Stored items from a collection
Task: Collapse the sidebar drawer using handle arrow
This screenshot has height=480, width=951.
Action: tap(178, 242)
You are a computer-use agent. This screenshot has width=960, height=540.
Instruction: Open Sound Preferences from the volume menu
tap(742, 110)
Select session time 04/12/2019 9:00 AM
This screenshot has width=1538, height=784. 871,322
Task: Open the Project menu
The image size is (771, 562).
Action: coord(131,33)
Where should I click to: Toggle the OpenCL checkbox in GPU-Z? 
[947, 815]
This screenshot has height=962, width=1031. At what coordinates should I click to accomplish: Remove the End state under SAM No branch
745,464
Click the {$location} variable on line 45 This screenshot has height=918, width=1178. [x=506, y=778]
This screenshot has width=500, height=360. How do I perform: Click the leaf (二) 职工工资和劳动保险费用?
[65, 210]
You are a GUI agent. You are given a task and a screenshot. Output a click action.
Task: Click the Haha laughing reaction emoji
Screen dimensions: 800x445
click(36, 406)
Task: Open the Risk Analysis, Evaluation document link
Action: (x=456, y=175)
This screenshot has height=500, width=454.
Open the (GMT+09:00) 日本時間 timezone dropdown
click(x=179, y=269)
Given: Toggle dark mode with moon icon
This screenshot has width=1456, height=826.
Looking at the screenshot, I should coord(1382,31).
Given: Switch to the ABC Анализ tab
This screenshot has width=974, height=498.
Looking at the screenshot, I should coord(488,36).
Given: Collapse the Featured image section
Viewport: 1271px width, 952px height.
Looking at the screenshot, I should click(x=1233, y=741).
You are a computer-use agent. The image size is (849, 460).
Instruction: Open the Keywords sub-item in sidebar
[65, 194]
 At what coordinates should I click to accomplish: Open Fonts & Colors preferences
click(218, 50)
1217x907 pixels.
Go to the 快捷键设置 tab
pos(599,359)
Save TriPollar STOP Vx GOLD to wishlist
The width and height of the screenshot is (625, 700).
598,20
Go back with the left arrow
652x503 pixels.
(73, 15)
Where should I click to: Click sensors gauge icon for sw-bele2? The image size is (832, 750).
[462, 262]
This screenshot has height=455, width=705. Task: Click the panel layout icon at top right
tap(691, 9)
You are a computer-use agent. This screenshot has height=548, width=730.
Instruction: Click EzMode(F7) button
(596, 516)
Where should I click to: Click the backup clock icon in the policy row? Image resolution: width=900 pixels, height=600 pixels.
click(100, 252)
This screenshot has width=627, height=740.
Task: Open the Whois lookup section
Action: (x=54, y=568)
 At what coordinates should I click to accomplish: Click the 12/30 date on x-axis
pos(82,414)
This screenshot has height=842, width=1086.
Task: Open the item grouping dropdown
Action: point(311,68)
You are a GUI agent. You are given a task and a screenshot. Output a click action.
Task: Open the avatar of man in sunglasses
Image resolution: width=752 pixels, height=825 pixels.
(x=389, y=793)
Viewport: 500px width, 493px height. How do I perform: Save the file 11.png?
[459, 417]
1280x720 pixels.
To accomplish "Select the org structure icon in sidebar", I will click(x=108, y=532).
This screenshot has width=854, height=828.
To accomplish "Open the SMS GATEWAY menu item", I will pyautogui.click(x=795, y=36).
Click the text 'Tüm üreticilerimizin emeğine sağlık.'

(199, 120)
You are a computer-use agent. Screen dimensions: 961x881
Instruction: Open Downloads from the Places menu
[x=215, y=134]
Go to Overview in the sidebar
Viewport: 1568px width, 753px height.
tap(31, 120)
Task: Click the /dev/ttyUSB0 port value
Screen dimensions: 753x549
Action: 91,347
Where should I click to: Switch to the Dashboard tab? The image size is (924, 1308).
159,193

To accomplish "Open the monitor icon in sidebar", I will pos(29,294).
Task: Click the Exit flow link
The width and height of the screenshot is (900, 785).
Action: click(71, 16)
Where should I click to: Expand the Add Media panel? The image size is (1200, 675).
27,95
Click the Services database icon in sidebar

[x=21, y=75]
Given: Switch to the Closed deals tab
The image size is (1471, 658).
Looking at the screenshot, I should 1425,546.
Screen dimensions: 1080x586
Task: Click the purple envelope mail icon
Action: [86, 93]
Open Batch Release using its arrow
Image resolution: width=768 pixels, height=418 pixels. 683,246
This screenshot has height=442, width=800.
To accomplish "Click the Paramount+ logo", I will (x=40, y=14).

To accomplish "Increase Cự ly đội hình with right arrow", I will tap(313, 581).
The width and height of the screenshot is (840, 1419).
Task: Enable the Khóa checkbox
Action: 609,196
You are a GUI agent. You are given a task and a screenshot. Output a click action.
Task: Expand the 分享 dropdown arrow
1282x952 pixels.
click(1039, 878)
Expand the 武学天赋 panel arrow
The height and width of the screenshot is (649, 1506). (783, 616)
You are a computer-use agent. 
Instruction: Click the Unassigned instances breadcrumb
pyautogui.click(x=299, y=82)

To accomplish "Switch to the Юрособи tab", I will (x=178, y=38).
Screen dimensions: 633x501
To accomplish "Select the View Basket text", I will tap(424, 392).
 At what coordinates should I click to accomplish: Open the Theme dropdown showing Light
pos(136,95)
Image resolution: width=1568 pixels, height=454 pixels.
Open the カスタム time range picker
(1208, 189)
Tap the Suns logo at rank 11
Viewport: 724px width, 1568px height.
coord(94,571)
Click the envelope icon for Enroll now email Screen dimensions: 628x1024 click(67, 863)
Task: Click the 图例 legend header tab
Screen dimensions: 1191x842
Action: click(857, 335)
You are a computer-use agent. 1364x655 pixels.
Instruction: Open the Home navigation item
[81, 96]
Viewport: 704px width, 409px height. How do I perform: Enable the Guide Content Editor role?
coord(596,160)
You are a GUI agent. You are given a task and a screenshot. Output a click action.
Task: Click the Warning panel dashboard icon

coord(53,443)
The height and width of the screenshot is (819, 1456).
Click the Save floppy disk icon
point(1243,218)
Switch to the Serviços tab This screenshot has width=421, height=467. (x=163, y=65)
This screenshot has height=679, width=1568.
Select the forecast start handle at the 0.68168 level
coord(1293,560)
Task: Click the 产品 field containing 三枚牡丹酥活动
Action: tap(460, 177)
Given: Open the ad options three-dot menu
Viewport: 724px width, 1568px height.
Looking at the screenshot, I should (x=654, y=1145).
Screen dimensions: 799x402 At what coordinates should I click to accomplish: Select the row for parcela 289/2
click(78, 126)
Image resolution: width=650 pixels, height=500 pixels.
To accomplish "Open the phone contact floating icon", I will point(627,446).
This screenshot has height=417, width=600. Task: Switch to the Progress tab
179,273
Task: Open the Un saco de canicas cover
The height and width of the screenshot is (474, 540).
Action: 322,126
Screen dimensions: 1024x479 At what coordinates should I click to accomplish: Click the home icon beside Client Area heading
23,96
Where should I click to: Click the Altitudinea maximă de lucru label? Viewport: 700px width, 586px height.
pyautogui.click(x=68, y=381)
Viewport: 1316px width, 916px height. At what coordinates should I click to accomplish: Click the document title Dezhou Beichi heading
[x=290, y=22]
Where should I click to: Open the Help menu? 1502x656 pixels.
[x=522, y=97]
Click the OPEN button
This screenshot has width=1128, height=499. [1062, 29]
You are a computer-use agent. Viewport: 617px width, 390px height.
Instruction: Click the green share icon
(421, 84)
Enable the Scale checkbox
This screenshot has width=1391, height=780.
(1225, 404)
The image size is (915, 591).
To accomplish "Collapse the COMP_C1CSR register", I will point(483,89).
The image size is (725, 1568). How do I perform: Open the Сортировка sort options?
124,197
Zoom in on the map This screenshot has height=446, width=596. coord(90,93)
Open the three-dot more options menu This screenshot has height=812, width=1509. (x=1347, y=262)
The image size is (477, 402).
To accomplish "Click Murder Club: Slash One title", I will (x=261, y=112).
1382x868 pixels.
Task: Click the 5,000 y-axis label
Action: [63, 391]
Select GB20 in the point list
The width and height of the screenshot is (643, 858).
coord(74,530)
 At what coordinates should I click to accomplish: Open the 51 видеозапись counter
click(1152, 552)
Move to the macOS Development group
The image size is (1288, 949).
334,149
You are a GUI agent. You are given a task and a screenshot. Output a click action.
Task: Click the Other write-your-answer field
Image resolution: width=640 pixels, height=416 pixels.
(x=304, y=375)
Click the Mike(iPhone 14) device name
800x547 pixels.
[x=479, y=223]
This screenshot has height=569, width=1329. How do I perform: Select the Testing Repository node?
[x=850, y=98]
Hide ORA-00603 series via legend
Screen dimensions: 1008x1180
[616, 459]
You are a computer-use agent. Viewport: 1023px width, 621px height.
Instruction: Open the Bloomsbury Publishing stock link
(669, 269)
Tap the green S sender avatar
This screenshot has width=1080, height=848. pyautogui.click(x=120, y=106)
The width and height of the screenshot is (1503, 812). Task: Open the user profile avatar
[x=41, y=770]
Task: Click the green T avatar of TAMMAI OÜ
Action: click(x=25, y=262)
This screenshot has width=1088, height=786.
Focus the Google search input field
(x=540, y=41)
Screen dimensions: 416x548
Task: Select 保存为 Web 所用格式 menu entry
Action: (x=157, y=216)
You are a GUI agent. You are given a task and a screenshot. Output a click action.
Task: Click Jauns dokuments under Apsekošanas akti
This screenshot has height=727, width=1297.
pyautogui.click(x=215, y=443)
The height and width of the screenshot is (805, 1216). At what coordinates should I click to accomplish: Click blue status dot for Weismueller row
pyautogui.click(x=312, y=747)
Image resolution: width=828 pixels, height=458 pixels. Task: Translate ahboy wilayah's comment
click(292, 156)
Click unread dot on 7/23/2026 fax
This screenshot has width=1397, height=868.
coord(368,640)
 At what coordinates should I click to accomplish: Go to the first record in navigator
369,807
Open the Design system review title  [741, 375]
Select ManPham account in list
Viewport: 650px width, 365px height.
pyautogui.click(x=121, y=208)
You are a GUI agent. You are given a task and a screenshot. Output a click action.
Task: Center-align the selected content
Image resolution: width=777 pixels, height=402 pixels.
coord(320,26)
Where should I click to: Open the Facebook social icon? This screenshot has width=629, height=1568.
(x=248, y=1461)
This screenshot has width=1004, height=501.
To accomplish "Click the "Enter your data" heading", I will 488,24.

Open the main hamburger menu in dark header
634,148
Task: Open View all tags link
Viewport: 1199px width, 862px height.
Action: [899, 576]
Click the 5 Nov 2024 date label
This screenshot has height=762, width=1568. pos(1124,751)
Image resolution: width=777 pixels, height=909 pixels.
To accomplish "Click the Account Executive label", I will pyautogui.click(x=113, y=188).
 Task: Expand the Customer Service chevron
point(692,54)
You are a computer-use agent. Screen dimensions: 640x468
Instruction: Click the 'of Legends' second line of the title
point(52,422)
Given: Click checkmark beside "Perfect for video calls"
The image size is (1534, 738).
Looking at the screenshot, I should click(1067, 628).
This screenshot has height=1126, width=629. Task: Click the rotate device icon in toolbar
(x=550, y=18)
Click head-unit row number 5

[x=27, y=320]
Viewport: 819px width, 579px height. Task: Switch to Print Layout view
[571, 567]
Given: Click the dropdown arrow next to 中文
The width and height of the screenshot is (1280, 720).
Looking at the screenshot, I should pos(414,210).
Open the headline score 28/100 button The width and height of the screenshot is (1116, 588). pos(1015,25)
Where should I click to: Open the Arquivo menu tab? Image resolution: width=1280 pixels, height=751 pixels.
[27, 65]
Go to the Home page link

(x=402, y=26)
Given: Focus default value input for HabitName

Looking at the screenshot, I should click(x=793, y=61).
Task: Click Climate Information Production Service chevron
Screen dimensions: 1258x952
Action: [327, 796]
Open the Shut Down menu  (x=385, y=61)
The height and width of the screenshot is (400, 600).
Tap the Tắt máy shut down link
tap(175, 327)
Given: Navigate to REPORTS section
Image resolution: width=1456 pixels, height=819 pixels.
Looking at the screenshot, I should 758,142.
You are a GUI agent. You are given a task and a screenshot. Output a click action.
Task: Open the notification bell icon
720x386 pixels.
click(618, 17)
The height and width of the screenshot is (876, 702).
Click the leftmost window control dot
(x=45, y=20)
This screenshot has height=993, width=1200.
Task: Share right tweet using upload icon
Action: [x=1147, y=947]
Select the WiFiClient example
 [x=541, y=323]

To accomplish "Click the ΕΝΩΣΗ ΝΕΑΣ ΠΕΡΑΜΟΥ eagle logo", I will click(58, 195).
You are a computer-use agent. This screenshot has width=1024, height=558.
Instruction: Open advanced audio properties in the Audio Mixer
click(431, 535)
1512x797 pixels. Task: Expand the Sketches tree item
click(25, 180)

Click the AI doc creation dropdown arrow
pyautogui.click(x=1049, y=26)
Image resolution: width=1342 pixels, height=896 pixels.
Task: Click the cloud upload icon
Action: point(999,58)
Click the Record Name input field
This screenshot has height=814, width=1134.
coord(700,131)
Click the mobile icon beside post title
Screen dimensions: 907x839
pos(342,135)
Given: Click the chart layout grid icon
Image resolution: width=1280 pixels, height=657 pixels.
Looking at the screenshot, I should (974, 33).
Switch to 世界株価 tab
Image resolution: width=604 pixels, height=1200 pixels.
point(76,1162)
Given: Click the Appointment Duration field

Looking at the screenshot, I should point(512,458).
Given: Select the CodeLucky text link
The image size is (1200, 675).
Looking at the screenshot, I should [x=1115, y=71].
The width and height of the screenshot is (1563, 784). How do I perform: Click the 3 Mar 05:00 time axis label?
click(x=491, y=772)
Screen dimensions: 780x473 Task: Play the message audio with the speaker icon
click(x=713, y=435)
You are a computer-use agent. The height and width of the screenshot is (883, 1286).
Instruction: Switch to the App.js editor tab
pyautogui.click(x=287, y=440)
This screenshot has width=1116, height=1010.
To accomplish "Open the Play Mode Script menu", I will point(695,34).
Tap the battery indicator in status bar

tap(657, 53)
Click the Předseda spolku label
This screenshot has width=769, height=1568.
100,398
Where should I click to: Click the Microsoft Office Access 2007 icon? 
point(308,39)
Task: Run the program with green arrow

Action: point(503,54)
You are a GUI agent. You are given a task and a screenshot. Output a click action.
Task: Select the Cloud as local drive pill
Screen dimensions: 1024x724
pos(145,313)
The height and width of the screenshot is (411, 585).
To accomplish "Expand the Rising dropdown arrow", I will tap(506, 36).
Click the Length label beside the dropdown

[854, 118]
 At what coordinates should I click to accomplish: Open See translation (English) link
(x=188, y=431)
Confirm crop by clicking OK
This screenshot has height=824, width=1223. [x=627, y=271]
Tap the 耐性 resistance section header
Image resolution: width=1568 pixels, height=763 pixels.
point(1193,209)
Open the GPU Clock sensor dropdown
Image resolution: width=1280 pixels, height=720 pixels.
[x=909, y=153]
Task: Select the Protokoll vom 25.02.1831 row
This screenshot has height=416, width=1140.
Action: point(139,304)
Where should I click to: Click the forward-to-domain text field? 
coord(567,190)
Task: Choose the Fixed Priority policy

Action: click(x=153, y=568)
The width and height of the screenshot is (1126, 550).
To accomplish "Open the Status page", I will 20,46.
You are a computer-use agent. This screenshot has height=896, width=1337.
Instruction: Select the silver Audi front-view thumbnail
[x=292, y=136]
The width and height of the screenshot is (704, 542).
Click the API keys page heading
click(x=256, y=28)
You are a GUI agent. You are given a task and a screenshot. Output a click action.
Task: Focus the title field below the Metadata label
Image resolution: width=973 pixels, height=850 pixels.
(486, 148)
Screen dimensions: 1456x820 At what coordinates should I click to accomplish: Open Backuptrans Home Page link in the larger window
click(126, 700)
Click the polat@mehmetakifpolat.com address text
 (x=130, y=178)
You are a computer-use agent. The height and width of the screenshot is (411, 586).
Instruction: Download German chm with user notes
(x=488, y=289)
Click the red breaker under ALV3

▸ **WHAT YOU ARE ASKED TO DO**
Copy, exactly and only, the lines above that begin with the one containing "Given: Focus default" and finish with the one containing "Given: Navigate to REPORTS section".

▸ **RESPONSE AREA**
Given: Focus default value input for HabitName

Looking at the screenshot, I should click(x=793, y=61).
Task: Click Climate Information Production Service chevron
Screen dimensions: 1258x952
Action: [327, 796]
Open the Shut Down menu  (x=385, y=61)
The height and width of the screenshot is (400, 600).
Tap the Tắt máy shut down link
tap(175, 327)
Given: Navigate to REPORTS section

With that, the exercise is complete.